> [Directions]: Please copy down every row from the one containing "Select the Eraser tool" through the one containing "The height and", keeping each unchanged.

> [Data extract]:
━━━━━━━━━━━━━━━━━━━━━━━━━━━━━━
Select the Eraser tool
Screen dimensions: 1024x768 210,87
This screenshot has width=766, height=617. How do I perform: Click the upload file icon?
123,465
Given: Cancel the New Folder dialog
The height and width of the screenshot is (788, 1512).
━━━━━━━━━━━━━━━━━━━━━━━━━━━━━━
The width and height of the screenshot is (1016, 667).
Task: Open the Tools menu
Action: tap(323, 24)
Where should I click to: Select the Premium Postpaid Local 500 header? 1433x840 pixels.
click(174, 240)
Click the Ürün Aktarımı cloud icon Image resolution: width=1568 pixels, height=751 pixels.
━━━━━━━━━━━━━━━━━━━━━━━━━━━━━━
> [Full output]:
Select the Eraser tool
Screen dimensions: 1024x768 210,87
This screenshot has width=766, height=617. How do I perform: Click the upload file icon?
123,465
Given: Cancel the New Folder dialog
The height and width of the screenshot is (788, 1512).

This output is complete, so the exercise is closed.